In Colombia, according to data from the Food and Nutritional Security Observatory (OSAN, for its acronym in Spanish), the prevalence of obesity went from 13.7% in 2005 to 16.5% in 2010 and 18.7% in 2015. In the same period, the prevalence of overweight went from 32.3% to 34.6% and 37.7% in 201531. As a result, obesity has led to an increase in mortality and a higher risk of presenting chronic non-communicable diseases (NCDs) such as DM2, high blood pressure (HBP), dyslipidemia, and cardiovascular disease (CVD)32 all risk factors for the development and NAFLD progression33,34.
In our report, 46.7% of patients with NASH cirrhosis were overweight (2 overweight patients, 48 obese patients). Although this association could be even higher due to the retrospective nature of our study, about 33% did not have a BMI record, which could underestimate the prevalence in this cohort. In addition, some findings showed that 80.37% of these patients had DM2, correlating the results of Giraldo-Montoya et al., who reported that 85.7% of their patients with NASH cirrhosis had diabetes10. Lower rates of dyslipidemia were found in our registries.
Regarding the prognosis of the disease, 51.1% of the global cohort was in Child-Pugh class A, unlike the study by Giraldo-Montoya et al10, in which the majority corresponded to class B and C of the Child-Pugh, indicating that our population was diagnosed in earlier stages of the disease. Therefore, the findings offer a closer view of the general population’s expected behavior.
Concerning the decompensation frequency, higher rates were found (both in the overall cohort and in the NASH cirrhosis cohort) when compared with the studies by García et al30 and Escorcia et al11 that were also performed in outpatient hepatology centers. Although they were lower when contrasted with the study Giraldo-Montoya et al10 conducted on hospitalized patients, as expected.
Some studies have shown an apparent discrepancy in the risk of decompensation at 5 years between the different causes of advanced chronic liver disease. Alcoholic cirrhosis showed the highest rate of decompensation35. NASH cirrhosis ranks only below this, with a risk of decompensation at 5 years of 23.6 ± 7.8%35. Statistically, our study did not show significant differences (p = 0.05).

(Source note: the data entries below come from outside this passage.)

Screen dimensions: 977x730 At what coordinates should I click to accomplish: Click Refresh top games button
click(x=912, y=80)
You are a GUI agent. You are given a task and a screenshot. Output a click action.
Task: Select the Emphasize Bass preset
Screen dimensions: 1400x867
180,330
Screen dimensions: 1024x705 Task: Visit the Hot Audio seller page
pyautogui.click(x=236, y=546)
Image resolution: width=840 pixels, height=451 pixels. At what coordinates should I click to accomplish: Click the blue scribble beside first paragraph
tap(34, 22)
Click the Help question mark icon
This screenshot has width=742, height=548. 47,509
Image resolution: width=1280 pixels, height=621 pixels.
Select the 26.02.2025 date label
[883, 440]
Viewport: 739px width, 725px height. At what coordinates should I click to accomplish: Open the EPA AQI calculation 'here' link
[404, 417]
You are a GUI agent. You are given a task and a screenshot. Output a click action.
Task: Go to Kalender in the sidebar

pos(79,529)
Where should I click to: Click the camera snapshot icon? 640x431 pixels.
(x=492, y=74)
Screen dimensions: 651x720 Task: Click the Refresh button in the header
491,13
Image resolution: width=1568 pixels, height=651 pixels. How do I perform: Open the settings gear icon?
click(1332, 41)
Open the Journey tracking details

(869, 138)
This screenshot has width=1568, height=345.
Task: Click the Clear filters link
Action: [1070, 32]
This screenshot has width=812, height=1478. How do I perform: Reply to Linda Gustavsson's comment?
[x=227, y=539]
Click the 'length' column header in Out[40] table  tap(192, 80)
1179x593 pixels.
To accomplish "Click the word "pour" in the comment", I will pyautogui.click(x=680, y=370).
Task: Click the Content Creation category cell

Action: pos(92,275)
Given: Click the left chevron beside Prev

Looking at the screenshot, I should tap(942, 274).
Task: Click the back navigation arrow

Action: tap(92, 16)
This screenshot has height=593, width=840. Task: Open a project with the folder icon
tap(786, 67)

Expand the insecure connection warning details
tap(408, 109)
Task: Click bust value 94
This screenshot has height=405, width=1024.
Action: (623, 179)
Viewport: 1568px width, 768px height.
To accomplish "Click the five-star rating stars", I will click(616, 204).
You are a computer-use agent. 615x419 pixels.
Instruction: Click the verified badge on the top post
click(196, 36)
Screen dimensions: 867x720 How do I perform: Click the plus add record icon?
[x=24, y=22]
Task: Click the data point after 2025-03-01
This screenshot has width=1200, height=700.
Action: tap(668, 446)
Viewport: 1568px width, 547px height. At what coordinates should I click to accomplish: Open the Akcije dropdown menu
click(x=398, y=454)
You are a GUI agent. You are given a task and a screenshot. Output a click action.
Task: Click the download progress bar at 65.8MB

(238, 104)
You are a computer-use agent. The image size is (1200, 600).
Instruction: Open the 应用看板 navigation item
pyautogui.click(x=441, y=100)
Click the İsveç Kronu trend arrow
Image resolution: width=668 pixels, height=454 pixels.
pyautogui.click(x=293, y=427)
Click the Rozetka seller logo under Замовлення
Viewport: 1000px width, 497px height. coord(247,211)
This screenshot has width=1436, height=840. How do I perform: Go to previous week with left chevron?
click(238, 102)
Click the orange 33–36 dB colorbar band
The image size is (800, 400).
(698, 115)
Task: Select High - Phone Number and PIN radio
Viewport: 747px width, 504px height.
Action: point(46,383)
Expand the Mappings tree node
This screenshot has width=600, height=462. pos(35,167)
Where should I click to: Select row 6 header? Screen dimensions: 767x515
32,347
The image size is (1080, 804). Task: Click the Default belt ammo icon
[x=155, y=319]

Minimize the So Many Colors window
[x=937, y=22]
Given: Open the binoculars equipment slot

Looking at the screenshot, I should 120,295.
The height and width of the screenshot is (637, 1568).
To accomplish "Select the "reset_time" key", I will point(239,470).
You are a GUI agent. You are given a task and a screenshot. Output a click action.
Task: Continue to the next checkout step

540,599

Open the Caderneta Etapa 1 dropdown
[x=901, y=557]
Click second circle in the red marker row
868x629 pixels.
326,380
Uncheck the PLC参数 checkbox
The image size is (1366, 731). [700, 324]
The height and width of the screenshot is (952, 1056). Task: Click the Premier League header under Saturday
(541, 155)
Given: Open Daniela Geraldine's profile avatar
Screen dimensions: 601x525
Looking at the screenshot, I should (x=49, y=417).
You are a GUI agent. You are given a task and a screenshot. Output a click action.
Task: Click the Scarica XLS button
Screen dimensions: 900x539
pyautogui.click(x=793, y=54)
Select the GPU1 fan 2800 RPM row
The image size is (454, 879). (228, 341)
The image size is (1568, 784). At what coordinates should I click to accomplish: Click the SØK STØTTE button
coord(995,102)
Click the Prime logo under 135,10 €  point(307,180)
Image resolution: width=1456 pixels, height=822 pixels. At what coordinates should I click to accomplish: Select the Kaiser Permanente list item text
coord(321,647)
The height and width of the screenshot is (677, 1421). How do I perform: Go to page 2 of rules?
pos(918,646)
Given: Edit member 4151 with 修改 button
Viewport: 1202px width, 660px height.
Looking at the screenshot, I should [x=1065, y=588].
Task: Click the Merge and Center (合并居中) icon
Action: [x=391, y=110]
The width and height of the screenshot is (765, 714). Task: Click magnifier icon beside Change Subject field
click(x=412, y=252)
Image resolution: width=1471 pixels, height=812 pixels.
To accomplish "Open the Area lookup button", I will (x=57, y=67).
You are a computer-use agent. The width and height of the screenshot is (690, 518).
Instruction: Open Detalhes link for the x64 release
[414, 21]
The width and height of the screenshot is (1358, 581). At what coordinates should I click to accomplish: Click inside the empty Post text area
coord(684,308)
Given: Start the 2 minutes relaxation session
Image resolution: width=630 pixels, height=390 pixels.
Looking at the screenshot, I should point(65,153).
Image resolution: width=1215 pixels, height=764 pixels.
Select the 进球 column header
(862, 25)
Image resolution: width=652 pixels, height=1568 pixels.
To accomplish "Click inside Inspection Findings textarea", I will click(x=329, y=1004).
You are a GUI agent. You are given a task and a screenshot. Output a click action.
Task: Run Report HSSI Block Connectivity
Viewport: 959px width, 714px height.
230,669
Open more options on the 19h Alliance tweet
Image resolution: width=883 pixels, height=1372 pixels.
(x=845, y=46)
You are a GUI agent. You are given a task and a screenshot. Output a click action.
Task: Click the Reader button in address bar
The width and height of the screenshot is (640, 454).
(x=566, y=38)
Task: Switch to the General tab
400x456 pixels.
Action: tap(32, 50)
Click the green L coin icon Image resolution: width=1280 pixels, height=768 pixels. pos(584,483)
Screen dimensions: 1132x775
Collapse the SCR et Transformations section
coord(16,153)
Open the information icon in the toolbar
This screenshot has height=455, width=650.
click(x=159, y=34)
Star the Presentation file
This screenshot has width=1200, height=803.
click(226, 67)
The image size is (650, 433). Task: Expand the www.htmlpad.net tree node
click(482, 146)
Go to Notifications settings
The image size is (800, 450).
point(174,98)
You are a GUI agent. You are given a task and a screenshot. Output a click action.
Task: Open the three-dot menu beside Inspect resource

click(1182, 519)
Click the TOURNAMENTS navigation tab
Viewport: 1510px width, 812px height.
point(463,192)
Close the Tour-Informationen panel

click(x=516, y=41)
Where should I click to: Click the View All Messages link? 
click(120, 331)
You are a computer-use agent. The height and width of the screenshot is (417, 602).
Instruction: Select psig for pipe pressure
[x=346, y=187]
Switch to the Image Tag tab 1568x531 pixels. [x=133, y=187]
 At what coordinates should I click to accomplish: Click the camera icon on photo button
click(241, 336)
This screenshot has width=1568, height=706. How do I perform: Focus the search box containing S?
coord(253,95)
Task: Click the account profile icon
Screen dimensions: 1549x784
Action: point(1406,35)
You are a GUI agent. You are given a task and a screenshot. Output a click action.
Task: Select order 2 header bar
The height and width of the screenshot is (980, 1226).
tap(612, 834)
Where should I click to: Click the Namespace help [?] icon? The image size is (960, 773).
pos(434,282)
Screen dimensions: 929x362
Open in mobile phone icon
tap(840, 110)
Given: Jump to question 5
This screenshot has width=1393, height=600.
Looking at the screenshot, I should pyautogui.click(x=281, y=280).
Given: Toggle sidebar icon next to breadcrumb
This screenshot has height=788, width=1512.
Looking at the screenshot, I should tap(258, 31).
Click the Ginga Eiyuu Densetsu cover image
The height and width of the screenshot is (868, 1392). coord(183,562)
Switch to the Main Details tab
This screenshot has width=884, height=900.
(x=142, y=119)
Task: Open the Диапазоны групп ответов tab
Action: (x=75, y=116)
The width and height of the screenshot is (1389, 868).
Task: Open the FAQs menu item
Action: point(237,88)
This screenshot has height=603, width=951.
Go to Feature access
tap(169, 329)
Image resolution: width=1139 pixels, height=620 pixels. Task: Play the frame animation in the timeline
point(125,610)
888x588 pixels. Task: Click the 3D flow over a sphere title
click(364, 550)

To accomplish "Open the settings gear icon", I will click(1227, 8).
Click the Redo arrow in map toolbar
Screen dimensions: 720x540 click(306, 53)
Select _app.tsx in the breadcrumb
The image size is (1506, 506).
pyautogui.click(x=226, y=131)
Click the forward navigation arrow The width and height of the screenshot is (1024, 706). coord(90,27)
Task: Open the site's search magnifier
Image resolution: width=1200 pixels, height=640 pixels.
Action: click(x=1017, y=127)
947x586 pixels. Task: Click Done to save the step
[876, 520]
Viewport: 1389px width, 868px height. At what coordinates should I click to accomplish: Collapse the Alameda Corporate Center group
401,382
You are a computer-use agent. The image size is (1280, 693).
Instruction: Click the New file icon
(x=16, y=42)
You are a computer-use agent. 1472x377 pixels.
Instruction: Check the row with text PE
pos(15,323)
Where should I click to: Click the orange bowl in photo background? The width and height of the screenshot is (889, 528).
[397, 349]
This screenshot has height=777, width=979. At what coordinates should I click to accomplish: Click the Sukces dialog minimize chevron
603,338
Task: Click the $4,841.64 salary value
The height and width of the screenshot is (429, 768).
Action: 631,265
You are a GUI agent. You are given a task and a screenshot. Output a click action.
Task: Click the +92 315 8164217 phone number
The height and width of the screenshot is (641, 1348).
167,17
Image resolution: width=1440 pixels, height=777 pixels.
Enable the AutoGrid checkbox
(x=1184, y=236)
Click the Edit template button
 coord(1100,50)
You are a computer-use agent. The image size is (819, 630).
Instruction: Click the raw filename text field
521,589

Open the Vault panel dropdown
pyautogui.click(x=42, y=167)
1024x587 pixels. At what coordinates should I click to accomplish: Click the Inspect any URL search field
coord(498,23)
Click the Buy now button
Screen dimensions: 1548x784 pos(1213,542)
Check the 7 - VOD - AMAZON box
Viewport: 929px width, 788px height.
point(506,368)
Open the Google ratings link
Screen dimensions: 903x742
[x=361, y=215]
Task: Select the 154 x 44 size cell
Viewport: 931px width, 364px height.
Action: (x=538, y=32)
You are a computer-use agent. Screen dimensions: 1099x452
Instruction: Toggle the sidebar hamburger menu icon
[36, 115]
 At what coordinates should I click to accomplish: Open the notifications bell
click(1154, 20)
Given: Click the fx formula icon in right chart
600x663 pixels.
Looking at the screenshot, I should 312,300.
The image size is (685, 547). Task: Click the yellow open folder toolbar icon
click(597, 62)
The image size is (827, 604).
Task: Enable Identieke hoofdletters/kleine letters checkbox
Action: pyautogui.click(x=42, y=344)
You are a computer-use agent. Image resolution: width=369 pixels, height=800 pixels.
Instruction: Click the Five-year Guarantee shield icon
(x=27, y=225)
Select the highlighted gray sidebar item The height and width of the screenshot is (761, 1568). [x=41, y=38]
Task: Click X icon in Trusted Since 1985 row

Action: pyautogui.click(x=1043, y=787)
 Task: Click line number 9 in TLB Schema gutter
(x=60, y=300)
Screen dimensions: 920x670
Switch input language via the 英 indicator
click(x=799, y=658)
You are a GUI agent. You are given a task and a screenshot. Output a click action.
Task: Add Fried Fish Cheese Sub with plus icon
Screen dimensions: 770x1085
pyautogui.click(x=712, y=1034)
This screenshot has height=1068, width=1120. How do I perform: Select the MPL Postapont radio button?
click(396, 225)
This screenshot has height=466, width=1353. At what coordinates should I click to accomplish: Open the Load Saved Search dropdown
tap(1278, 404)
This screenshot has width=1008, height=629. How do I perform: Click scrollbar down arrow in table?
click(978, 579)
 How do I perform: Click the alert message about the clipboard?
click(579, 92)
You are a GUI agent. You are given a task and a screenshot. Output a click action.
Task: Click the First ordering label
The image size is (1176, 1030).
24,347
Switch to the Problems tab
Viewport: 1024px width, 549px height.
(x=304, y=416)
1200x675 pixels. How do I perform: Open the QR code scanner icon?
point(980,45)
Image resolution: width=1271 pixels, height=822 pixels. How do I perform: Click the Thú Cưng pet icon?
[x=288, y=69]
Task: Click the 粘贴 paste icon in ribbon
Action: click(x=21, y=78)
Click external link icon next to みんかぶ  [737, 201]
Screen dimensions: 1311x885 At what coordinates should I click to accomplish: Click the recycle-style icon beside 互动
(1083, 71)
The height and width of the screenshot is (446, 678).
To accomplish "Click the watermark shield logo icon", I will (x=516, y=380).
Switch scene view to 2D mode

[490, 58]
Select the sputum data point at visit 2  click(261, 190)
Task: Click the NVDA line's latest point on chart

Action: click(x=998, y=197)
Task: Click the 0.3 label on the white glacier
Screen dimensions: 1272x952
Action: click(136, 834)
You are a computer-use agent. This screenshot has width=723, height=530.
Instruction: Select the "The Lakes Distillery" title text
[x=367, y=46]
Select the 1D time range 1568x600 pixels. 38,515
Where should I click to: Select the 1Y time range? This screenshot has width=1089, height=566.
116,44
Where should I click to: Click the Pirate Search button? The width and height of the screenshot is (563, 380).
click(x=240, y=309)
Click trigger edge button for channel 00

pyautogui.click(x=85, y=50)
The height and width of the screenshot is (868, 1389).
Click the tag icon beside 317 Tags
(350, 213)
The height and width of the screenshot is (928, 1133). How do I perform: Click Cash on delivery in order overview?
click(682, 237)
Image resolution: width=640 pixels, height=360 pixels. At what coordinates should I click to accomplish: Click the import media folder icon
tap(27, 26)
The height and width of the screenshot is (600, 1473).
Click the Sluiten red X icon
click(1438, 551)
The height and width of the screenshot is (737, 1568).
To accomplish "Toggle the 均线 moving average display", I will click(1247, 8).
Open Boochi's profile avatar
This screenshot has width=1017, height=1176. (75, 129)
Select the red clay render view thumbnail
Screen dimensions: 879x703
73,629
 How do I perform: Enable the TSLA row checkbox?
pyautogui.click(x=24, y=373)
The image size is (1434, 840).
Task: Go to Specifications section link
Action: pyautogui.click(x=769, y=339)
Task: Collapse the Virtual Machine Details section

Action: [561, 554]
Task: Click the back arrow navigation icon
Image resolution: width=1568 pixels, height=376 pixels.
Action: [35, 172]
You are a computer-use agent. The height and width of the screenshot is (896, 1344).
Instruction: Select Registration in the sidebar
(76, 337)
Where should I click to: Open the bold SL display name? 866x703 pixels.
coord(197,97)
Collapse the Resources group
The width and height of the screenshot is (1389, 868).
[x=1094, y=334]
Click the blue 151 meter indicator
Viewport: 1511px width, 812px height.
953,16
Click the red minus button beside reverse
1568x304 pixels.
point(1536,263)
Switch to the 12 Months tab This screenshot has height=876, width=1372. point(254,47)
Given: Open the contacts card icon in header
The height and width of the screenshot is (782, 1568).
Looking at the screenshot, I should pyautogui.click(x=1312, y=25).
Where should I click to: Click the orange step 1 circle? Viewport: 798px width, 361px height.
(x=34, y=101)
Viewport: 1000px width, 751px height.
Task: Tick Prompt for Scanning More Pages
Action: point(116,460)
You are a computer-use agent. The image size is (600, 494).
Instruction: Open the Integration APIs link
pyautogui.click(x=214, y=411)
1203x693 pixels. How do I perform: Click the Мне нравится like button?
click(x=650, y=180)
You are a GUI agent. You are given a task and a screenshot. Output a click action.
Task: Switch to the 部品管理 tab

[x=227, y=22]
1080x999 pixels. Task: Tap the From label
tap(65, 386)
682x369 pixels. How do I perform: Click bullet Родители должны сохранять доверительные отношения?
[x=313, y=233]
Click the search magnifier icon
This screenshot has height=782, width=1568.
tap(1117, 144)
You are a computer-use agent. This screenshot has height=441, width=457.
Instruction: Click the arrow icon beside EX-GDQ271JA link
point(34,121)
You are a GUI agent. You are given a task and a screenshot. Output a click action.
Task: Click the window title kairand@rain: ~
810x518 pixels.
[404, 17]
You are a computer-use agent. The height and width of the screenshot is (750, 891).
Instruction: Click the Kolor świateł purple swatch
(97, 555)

This study reveals an increase in the diagnosis of NASH cirrhosis in our country. This phenomenon may be related to the increased prevalence of reported overweight and obesity and the current awareness of the disease.
Due to the retrospective nature of our study, it was impossible to describe all the patients according to their BMI, which was a crucial datum, as stated in the discussion. However, this study’s strength is that our trial was not conducted in a high-complexity hospital. Instead, this clinical trial took place in an outpatient hepatology care center, which offers a closer view of the general population.
Conclusions
Our results point to NASH cirrhosis as an emerging cause of advanced chronic liver disease in our environment.
In the future, the design of strategies aimed at reducing the burden of liver disease in Colombia should prioritize specific and comprehensive actions for patients with NAFLD, ensuring the rational and practical use of available resources.